■ **Source document**
*-*-*

This is the summary: Social distancing, as a “pre-pharmaceutical strategy” (because there are no therapeutics); immediate isolation of infected cases; tracing and identification of their contacts and their isolation in quarantine; no assemblies, no crowds, no mobility, no travelling; lockdown; obligatory facial masks; and measurement of body temperature. It was surprising how the shortage of sufficient masks stimulated fake news about their usefulness — of course every mask is better than none.
Social distancing is the opposite of what the virus needs to get around so quickly — it prefers short distances, such the proximity of many people in marketplaces, in public transport and various other vehicles, and at mass events such as football matches or festivals. One has to cut off the path the virus could take — cordoning-off or closure. One has to isolate or “dilute out” the infected persons, so that the virus cannot move on. Furthermore, contacts have to be identified, and put into quarantine. Many countries are introducing or discussing the help by mobile phones to trace back contacts. Quarantine has been known since biblical times, such as leprosy, and was practiced to prevent spreading of disease from those who may have been infected, without — or before — a medical diagnosis. It was practiced against the bubonic plague in 1665. Quarantine was required for merchants and sailors before entering Venice. They were isolated for 40 days (whence we have the term “quarantine”). Harbor cities were especially exposed to the import of diseases of foreign origin — which corresponds to big cities with huge airport hubs today. Quarantine turned out to be extremely important for the elderly and they would have needed more protection because of reduced immunity and higher number of secondary diseases. The discussion about closing of schools is ongoing. In most countries schools have been closed, except for Sweden — with the important concept that children in regulated school systems can be better controlled in respect to contacts and chains of infections. Children’s infectivity is not fully known, they become infected by adults.

*-*-*

■ **Provided material**
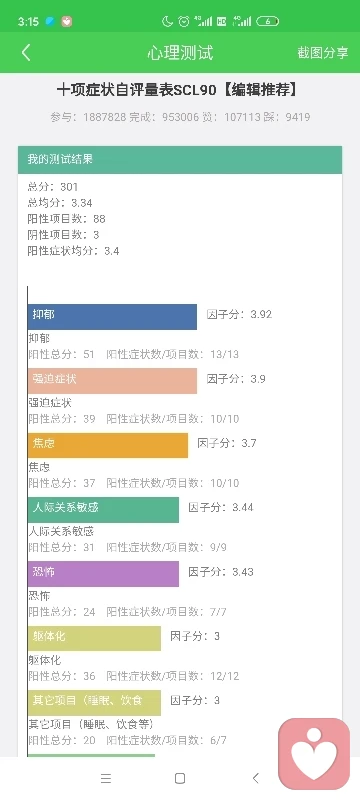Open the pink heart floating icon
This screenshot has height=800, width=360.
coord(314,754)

*-*-*

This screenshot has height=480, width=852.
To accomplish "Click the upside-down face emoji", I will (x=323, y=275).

*-*-*

■ **Description of the task**
Extract the stretch from "This is the" through "better than none." from the passage on social distancing and quarantine, copying it word for word. This material has no connection to the text.

■ **Answer below**
This is the summary: Social distancing, as a “pre-pharmaceutical strategy” (because there are no therapeutics); immediate isolation of infected cases; tracing and identification of their contacts and their isolation in quarantine; no assemblies, no crowds, no mobility, no travelling; lockdown; obligatory facial masks; and measurement of body temperature. It was surprising how the shortage of sufficient masks stimulated fake news about their usefulness — of course every mask is better than none.